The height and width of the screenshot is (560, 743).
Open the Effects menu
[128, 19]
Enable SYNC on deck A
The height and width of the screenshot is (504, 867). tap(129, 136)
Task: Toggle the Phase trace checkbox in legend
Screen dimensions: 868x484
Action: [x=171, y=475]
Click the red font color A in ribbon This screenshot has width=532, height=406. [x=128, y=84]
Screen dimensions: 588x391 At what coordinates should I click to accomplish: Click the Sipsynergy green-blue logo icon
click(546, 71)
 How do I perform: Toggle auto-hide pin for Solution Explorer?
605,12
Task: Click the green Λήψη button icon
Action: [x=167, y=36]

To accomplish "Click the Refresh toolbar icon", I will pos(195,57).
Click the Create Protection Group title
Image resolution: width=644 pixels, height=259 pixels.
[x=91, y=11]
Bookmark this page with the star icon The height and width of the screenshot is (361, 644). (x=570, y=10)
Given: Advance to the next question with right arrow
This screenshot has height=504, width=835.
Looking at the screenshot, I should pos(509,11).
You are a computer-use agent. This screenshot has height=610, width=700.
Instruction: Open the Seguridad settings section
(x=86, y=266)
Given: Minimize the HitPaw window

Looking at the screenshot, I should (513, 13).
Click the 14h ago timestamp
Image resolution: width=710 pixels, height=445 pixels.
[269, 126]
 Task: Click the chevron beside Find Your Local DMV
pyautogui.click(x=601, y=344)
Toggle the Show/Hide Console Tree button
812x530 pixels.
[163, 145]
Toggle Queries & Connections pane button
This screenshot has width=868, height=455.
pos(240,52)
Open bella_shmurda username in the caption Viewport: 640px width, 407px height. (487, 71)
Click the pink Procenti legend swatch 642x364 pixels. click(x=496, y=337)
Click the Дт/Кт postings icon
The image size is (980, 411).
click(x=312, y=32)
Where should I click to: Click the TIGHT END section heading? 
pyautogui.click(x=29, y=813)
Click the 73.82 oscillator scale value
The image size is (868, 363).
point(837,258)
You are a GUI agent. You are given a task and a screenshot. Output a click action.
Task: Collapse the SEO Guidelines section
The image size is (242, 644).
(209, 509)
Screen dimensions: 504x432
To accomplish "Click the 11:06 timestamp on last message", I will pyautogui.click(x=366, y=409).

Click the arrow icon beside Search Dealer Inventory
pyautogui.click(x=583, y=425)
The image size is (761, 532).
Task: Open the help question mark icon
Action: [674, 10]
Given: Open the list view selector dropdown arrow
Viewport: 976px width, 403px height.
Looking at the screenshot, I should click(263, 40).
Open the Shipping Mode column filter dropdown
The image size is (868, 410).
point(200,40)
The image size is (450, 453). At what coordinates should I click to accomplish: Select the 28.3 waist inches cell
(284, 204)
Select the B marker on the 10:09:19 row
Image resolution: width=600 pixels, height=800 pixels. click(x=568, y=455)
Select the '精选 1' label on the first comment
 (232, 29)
□ □ □ □
Problem statement: Each of the entries above needs to be given again exactly.

Output for this task:
The height and width of the screenshot is (560, 743).
Open the Effects menu
[128, 19]
Enable SYNC on deck A
The height and width of the screenshot is (504, 867). tap(129, 136)
Task: Toggle the Phase trace checkbox in legend
Screen dimensions: 868x484
Action: [x=171, y=475]
Click the red font color A in ribbon This screenshot has width=532, height=406. [x=128, y=84]
Screen dimensions: 588x391 At what coordinates should I click to accomplish: Click the Sipsynergy green-blue logo icon
click(546, 71)
 How do I perform: Toggle auto-hide pin for Solution Explorer?
605,12
Task: Click the green Λήψη button icon
Action: [x=167, y=36]

To accomplish "Click the Refresh toolbar icon", I will pos(195,57).
Click the Create Protection Group title
Image resolution: width=644 pixels, height=259 pixels.
[x=91, y=11]
Bookmark this page with the star icon The height and width of the screenshot is (361, 644). (x=570, y=10)
Given: Advance to the next question with right arrow
This screenshot has height=504, width=835.
Looking at the screenshot, I should pos(509,11).
You are a computer-use agent. This screenshot has height=610, width=700.
Instruction: Open the Seguridad settings section
(x=86, y=266)
Given: Minimize the HitPaw window

Looking at the screenshot, I should (513, 13).
Click the 14h ago timestamp
Image resolution: width=710 pixels, height=445 pixels.
[269, 126]
 Task: Click the chevron beside Find Your Local DMV
pyautogui.click(x=601, y=344)
Toggle the Show/Hide Console Tree button
812x530 pixels.
[163, 145]
Toggle Queries & Connections pane button
This screenshot has width=868, height=455.
pos(240,52)
Open bella_shmurda username in the caption Viewport: 640px width, 407px height. (487, 71)
Click the pink Procenti legend swatch 642x364 pixels. click(x=496, y=337)
Click the Дт/Кт postings icon
The image size is (980, 411).
click(x=312, y=32)
Where should I click to: Click the TIGHT END section heading? 
pyautogui.click(x=29, y=813)
Click the 73.82 oscillator scale value
The image size is (868, 363).
point(837,258)
You are a GUI agent. You are given a task and a screenshot. Output a click action.
Task: Collapse the SEO Guidelines section
The image size is (242, 644).
(209, 509)
Screen dimensions: 504x432
To accomplish "Click the 11:06 timestamp on last message", I will pyautogui.click(x=366, y=409).

Click the arrow icon beside Search Dealer Inventory
pyautogui.click(x=583, y=425)
The image size is (761, 532).
Task: Open the help question mark icon
Action: [674, 10]
Given: Open the list view selector dropdown arrow
Viewport: 976px width, 403px height.
Looking at the screenshot, I should click(263, 40).
Open the Shipping Mode column filter dropdown
The image size is (868, 410).
point(200,40)
The image size is (450, 453). At what coordinates should I click to accomplish: Select the 28.3 waist inches cell
(284, 204)
Select the B marker on the 10:09:19 row
Image resolution: width=600 pixels, height=800 pixels. click(x=568, y=455)
Select the '精选 1' label on the first comment
 (232, 29)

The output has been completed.